Be firm. Insist on accurate, measurable objectives to determine if progress is being made or if a program is succeeding, Vance says. If your child is referred to therapy, insist the IEP specify how many hours of therapy your child will get and whether your child will have one-on-one therapy or be part of a group. If the IEP just says “once a week,” your child could miss out when the therapist is out sick or at a conference.
Insist on specifics. If a teacher says your child has made progress, ask for specifics, Vance says. If the teacher says your child has learned 50 new words, ask how many words a regular-education student has learned. If the answer is 5,000, your child may not be making real progress after all.
Don’t be timid. It’s tempting to go along to get along, especially if you fear your child will be treated poorly if you disagree with the school. Don’t just go with the flow. If an administrator or teacher says the school can’t provide services, ask them to spell out exactly why they can’t do it, Vance recommends. Parent input is an important part of the IEP process, Klotz notes. “IDEA makes it clear that parents are full and equal members of the IEP team,” Klotz says.
Keep good records. Make a file for copies of your child’s IEPs and evaluations, Klotz recommends.

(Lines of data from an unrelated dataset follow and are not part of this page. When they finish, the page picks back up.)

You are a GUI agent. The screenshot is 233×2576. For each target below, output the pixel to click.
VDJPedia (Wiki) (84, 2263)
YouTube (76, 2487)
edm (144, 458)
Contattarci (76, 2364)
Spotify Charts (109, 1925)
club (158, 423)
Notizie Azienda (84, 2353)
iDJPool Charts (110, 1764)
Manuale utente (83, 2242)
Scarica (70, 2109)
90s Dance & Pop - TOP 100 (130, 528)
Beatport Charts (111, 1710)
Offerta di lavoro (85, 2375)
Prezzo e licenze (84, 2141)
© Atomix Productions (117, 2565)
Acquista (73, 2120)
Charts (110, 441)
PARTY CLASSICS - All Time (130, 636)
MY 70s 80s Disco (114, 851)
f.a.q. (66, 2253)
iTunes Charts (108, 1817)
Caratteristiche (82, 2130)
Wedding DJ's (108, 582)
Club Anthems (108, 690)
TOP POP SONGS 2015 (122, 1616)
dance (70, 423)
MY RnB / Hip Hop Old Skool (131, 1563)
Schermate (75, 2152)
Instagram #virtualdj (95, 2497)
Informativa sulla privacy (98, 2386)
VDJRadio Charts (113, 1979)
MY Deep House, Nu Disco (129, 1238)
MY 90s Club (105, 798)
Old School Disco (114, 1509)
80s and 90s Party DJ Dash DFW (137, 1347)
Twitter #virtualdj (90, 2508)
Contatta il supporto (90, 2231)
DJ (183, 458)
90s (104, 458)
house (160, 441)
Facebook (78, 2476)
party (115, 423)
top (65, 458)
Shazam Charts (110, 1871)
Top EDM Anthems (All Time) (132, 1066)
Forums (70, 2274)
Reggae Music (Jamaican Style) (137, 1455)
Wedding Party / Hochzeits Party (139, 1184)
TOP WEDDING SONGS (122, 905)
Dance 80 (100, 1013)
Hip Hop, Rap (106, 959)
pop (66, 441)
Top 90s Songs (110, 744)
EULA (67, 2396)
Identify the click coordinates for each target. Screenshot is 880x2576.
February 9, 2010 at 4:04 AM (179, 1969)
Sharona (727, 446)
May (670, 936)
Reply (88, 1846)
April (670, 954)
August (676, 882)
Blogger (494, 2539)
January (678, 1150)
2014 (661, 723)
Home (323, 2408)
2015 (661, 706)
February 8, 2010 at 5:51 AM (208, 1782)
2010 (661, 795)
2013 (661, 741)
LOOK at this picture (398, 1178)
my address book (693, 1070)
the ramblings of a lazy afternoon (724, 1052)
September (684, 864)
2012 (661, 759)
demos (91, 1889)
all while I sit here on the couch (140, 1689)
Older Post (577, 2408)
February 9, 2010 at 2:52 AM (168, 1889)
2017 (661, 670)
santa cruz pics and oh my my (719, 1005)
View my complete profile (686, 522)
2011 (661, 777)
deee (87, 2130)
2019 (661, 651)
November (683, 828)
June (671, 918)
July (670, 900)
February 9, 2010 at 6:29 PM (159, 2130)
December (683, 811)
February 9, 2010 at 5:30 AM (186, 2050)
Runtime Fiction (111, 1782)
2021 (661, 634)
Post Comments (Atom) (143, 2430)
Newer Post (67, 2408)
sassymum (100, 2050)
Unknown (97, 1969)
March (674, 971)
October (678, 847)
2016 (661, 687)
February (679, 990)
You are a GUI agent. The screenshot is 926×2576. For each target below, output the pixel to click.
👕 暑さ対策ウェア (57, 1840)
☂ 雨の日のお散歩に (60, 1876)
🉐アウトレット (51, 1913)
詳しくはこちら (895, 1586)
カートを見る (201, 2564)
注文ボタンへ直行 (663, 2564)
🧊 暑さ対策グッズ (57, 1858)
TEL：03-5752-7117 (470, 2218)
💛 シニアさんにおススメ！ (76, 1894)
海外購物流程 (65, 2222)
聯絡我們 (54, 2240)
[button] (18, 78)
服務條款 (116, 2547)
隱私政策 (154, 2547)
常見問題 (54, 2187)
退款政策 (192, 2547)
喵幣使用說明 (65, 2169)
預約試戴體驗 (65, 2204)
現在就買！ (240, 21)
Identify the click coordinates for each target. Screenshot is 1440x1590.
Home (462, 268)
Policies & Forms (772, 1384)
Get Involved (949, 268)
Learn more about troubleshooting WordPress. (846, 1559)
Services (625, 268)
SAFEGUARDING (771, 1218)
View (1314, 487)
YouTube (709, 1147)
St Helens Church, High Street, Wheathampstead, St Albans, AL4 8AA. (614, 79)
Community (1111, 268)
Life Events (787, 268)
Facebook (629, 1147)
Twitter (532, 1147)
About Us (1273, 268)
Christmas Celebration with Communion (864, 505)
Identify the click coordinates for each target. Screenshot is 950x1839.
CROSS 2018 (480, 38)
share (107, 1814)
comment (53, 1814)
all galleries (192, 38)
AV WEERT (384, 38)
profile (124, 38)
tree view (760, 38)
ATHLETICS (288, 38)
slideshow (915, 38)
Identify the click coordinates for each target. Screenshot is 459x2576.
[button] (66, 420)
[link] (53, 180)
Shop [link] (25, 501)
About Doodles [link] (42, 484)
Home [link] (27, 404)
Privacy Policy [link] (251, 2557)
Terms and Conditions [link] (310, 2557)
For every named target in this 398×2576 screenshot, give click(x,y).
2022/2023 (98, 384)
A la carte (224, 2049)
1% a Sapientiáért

High school students with IEPs will need them as they work to create transition plans for life after their senior year. “Copies of your child’s IEPs and evaluations will be helpful in documenting that your child has a disability and is in need of accommodation should your child request disability services in postsecondary settings such as college or vocational rehabilitation programs,” Klotz says.
Be an involved parent. By being active in the school’s PTA or PTO, you make valuable contacts with administrators and teachers, Vance says. You also make it clear that you are invested in the school and committed to your child’s education. A special-needs child requires a lot of time and attention, and it may be hard to find time to volunteer. Choose activities that are less time consuming but still visible. You don’t have to take on a leadership role.